Green Devils

Test PC

Blitzkrieg inspire les développeurs de tout bord, c'est incontestable. En effet, tout un chacun pouvant créer librement ses propres missions et apporter des modifications au jeu, cela a considérablement augmenté la durée de vie puisqu'on a vu apparaître toute une flopée de mods, d'add-on et autres stand alone. Green Devils fait partie de toute cette mouvance et a été développé non pas par les géniteurs du jeu original, mais par LaPlata Studios, créateurs d'un des add-ons les plus appréciés : Rolling Thunder.

La première des choses à dire, c'est que le soft est bien un add-on dans la plus pure tradition du genre. Pour fonctionner, il a donc besoin soit de Blitzkrieg, soit de Burning Horizon soit de Rolling Thunder. Il reprend d'ailleurs à ce dernier plusieurs éléments de gameplay qui lui sont spécifiques et qui furent un véritable bon en avant dans la série. Pour la première fois par exemple, une nouvelle fonctionnalité faisait son apparition : celle de capturer les bâtiments. Dans le cas de Green Devils, cela donne la possibilité d'obtenir des renforts d'infanterie si on possède un aéroport. Visuellement, on a droit à de petites animations : on voit des avions de transport de troupes débarquer lesdits renforts et re-décoller juste après.

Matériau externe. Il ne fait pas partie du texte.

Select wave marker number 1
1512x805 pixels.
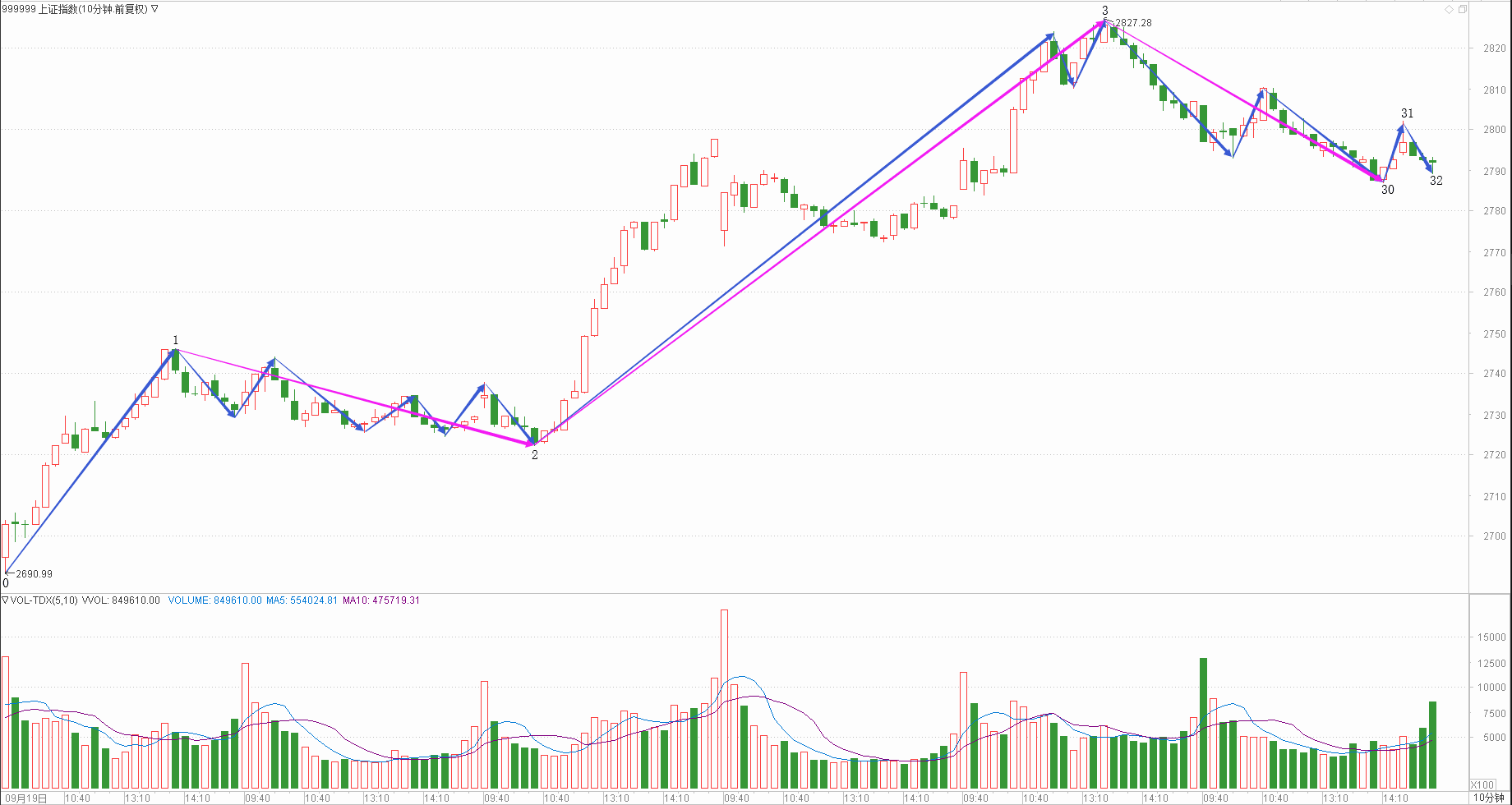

L'aviation joue d'ailleurs un rôle beaucoup plus important que dans le jeu de base. Il faut bien souvent utiliser au mieux les bombardements et les parachutages dont on dispose si l'on veut gagner les missions très délicates qui nous sont confiées. Et quand je dis "délicates", c'est un doux euphémisme au vu de la difficulté de cet add-on qui est par moment, absolument diabolique. Il ne s'adresse donc qu'aux joueurs invétérés de Blitzkrieg car les débutants risquent de ne pas s'y retrouver malgré la présence d'un tutorial fort bien conçu. Au menu, on retrouve deux nouvelles campagnes pour un total d'une vingtaine de cartes. Dans la première, vous commanderez la célèbre neuvième division blindée allemande dans des missions qui vous mèneront aussi bien sur le front de l'ouest que de l'est. On retrouve de grands classiques comme la bataille des Ardennes ou encore des combats qui se déroulent en Normandie.

Plus originale, mais aussi plus courte, la seconde campagne nous fait toujours diriger le camp allemand et nous entraîne en France, aux Pays-Bas et surtout, en Grèce. C'est la première fois que l'on a l'honneur de fouler le sol grec dans Blitzkrieg et c'est d'ailleurs assez rare que l'on ait à le faire dans un jeu sur la Seconde Guerre mondiale, la plupart préférant se concentrer sur des batailles un peu plus connues. Au cours de vos pérégrinations, vous ne manquerez pas de remarquer qu'une fonctionnalité inédite a fait son apparition pour les commandos qui peuvent désormais s'infiltrer derrière les lignes ennemies en utilisant des unités civiles ou militaires adverses. A part ça, le gameplay reste très proche de ce que l'on a pu voir dans Rolling Thunder aussi bien de part ses points forts (l'intelligence artificielle des ennemis leur permet de mettre sur pied des stratégies complexes pour vous contrer) que du point de vue des défauts. En effet, on constate que certains points critiqués depuis la sortie de Blitzkrieg par les joueurs n'ont toujours pas été corrigés. C'est le cas du pathfinding souvent défaillant. Vos unités ont du mal à s'organiser pour traverser les ponts et bloquent bien souvent sur une rive. Au final, cet add-on ne plaira qu'aux inconditionnels de la série qui y trouveront un défi à leur mesure grâce à la difficulté très élevée du titre.